Another technology that is readily available now, is "gasification," which is similar to pyrolysis but allows a limited amount of oxygen to be present in the chemical reaction. In an "oxygen starved," but not a zero oxygen environment, carbon containing materials (wastes) become gaseous -- typically Carbon Monoxide and Hydrogen -- which can then be burnt fairly cleanly and with appropriate pollution control devices, not create signficant emissions. The heat produced during the gasification and subsequent burning processes can be "harvested" to boil water, make steam and create electricity or the steam can be used in industrial processes, if the factory using the steam is close by.
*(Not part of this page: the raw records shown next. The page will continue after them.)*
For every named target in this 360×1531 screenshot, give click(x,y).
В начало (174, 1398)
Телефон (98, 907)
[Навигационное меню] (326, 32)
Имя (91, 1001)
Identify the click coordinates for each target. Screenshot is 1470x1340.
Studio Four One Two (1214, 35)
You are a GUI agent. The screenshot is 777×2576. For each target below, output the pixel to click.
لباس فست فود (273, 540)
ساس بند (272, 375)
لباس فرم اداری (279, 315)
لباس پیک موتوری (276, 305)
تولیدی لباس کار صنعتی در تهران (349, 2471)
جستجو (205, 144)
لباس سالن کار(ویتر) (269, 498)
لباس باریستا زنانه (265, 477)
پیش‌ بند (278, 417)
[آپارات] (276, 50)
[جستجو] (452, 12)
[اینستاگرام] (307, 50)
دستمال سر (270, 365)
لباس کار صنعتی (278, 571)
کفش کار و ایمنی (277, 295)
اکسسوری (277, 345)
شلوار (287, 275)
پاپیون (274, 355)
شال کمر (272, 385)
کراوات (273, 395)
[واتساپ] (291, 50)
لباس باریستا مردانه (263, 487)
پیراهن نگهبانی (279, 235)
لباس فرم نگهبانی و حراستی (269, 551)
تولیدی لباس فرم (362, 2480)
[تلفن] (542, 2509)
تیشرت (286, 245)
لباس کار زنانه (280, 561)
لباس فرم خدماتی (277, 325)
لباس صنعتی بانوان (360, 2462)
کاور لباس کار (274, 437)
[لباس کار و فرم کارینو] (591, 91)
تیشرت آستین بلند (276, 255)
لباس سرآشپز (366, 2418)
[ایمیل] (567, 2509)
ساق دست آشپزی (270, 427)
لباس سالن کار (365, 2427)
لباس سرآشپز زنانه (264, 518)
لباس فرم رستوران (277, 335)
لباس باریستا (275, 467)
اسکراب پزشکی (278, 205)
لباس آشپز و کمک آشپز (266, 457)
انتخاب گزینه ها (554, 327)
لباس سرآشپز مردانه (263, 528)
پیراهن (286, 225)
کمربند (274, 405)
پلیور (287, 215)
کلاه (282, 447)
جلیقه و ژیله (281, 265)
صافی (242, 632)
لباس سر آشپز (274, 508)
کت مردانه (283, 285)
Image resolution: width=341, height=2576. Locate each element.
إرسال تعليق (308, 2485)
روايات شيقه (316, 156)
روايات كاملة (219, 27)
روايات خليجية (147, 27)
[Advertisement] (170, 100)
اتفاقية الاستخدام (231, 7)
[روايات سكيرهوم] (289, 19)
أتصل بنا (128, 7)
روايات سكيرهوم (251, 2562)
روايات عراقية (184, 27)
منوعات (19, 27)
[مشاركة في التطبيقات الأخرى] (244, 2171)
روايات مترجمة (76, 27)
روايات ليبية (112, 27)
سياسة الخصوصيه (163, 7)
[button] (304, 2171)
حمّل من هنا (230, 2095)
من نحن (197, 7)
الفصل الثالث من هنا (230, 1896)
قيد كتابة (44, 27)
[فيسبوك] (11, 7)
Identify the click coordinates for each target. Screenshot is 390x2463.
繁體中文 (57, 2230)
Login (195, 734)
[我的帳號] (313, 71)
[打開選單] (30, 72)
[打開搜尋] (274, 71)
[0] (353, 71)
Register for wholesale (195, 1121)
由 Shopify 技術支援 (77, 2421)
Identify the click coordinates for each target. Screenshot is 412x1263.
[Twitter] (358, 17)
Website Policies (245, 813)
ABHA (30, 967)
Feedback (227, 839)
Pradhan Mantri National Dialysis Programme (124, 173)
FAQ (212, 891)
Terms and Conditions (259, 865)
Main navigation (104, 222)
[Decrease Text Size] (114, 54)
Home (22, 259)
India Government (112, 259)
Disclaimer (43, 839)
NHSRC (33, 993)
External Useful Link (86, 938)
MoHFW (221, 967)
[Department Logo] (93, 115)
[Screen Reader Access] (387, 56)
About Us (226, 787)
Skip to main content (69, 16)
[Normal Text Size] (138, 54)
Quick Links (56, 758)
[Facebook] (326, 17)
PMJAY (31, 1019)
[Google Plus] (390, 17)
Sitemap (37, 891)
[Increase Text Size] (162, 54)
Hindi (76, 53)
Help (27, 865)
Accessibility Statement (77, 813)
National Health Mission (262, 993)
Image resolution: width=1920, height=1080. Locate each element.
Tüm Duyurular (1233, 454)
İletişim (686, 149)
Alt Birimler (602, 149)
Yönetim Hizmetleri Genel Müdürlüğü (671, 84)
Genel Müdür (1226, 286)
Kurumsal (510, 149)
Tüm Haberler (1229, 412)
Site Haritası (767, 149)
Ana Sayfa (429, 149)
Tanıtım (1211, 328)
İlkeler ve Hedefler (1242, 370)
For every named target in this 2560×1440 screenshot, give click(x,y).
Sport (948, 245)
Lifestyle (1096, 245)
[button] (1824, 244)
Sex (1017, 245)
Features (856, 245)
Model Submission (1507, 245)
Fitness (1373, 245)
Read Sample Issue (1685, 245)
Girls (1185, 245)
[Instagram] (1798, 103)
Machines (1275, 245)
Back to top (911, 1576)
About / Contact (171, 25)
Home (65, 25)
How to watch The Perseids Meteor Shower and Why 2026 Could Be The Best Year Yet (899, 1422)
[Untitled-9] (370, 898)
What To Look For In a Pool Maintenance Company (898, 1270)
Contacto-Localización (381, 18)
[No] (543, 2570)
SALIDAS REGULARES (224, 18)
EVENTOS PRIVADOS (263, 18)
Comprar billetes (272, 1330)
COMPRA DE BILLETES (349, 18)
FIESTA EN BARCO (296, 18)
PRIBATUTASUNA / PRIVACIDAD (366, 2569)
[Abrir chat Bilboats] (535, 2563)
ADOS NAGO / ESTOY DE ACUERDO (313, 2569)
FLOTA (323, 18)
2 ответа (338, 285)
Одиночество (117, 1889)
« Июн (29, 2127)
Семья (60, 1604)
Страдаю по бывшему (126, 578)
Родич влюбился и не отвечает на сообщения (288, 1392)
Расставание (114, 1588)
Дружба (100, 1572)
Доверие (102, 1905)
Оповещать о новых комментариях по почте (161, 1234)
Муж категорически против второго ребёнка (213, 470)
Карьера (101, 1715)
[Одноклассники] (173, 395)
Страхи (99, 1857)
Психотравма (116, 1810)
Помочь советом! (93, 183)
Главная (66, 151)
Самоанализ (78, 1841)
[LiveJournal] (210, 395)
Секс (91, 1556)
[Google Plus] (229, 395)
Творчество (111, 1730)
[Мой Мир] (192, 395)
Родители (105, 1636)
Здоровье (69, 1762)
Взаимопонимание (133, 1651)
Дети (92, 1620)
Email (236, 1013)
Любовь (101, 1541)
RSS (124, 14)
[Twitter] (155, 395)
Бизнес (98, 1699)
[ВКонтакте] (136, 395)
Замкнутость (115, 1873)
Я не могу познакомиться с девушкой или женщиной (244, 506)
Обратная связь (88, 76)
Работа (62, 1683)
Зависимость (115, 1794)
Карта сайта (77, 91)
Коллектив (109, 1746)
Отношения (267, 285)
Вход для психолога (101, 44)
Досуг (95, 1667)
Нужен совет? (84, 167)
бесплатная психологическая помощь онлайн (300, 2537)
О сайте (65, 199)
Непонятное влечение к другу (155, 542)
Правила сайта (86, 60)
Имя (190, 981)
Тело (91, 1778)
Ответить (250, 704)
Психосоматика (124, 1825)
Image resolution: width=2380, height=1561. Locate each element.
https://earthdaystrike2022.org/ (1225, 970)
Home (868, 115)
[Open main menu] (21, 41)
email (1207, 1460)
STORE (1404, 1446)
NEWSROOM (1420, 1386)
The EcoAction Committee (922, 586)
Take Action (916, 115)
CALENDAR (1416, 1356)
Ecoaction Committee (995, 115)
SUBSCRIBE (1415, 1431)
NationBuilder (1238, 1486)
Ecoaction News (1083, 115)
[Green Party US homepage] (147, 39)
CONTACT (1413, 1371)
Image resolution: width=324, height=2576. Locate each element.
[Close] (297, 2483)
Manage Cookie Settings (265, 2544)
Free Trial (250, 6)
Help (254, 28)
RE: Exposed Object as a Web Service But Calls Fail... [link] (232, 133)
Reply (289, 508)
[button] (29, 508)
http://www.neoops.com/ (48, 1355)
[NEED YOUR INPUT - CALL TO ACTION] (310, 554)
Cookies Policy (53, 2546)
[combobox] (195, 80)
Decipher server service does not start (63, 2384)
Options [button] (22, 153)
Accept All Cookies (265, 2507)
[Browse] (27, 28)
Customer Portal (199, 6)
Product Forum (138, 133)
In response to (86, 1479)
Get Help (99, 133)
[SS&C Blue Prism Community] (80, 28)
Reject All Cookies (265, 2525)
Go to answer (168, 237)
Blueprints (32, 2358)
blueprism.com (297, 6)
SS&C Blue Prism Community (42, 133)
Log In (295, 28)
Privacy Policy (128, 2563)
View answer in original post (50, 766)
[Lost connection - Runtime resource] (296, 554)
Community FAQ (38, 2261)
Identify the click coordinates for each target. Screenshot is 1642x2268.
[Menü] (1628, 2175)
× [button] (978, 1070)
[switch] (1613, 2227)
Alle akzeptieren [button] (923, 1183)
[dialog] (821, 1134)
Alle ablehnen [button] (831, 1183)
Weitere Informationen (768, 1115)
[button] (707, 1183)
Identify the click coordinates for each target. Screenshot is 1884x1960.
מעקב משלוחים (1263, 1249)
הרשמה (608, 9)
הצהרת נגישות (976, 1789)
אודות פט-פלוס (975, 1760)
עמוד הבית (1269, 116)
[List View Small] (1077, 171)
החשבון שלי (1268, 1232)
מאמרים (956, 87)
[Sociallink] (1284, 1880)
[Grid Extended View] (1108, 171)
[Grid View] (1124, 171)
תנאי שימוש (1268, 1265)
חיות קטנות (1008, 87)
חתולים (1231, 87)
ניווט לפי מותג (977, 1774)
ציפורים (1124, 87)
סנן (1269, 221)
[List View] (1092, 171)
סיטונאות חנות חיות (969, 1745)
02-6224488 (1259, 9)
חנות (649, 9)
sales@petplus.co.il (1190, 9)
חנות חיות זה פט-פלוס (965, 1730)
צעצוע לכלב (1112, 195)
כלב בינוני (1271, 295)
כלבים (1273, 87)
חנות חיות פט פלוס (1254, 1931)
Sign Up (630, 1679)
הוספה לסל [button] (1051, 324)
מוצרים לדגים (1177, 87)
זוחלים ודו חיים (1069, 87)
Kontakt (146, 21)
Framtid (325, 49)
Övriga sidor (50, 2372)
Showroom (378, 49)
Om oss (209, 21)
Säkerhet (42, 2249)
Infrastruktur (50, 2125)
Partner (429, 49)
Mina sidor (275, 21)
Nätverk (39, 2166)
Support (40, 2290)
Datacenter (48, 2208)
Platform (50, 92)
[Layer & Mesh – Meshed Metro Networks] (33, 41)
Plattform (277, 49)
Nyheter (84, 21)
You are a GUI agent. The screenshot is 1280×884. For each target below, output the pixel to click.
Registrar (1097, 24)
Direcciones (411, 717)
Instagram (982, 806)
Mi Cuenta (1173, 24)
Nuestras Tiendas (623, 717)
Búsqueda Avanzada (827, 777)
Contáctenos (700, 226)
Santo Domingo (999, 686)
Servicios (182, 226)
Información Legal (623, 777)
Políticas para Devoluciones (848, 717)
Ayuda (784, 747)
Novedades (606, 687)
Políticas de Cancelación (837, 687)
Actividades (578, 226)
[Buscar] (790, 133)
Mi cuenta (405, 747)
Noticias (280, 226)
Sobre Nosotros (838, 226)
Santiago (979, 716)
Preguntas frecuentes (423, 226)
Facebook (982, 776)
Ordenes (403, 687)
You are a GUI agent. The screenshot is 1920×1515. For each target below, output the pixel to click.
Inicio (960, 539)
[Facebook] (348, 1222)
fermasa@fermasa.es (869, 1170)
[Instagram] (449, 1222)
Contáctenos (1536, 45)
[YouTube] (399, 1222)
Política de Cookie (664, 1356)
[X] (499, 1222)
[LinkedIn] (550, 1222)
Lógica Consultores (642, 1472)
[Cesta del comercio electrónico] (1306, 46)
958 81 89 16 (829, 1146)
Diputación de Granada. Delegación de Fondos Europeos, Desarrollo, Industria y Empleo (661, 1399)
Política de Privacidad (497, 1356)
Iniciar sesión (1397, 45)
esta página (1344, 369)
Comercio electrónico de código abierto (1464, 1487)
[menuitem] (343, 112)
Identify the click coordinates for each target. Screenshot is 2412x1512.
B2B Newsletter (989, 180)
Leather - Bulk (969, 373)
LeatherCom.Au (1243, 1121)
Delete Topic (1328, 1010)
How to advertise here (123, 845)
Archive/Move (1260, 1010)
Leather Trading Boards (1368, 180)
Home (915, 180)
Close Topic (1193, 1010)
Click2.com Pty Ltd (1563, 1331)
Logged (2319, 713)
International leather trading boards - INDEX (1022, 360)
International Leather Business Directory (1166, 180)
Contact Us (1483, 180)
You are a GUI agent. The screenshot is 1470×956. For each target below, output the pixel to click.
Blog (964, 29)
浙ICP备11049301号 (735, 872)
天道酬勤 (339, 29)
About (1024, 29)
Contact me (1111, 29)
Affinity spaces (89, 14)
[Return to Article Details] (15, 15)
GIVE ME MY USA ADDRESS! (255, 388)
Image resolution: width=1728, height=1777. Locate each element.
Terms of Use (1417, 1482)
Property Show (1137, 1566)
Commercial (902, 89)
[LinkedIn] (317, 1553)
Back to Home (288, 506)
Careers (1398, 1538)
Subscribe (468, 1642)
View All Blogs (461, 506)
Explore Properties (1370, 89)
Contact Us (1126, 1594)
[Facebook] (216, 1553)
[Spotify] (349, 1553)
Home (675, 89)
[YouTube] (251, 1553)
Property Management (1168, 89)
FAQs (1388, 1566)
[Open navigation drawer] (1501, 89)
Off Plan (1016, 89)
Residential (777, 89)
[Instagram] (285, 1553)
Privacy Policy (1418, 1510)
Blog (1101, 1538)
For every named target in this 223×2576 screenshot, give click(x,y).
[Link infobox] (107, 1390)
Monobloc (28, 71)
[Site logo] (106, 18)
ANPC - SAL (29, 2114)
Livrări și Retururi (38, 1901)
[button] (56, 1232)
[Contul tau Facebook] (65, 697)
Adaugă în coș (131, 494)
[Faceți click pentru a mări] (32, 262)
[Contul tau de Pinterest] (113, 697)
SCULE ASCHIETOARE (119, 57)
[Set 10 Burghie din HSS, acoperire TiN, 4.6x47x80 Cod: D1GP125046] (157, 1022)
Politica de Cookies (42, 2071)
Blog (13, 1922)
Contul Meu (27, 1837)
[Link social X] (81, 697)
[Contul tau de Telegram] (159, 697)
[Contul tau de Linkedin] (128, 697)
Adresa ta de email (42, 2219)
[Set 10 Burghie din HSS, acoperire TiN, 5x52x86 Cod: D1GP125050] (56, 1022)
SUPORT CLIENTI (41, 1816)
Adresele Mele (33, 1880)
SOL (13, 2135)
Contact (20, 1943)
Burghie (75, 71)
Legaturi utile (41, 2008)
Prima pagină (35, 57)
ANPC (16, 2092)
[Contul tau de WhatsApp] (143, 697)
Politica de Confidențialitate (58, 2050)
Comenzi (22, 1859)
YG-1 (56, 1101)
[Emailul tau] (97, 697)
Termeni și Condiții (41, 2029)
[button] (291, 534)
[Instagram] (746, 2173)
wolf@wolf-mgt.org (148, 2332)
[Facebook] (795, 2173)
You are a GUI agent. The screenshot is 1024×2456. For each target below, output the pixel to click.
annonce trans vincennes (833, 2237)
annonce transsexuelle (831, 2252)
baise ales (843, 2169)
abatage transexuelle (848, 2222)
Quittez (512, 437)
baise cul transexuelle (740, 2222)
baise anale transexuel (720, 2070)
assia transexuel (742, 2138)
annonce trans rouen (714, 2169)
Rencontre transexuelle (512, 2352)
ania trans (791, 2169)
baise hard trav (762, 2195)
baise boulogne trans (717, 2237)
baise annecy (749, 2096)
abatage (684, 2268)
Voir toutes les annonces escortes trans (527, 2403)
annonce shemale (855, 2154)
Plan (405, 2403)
Our company currently has nearly a dozen waste to energy projects in various stages of development that will use dairy and chicken manure, auto fluff, crop waste, sorted municipal solid waste, scrap tires and sewage sludge as feedstocks to gasify and create electricity. All of these source materials would have been disposed of in landfills or simply abandoned if we hadn't developed these projects.

By using these waste feedstocks (and getting paid to take them, by the way), we avoid paying for fuel for our projects entirely. As a matter of fact, the cost of operations is more than covered by the "tipping fees" that we are paid to take these fuels.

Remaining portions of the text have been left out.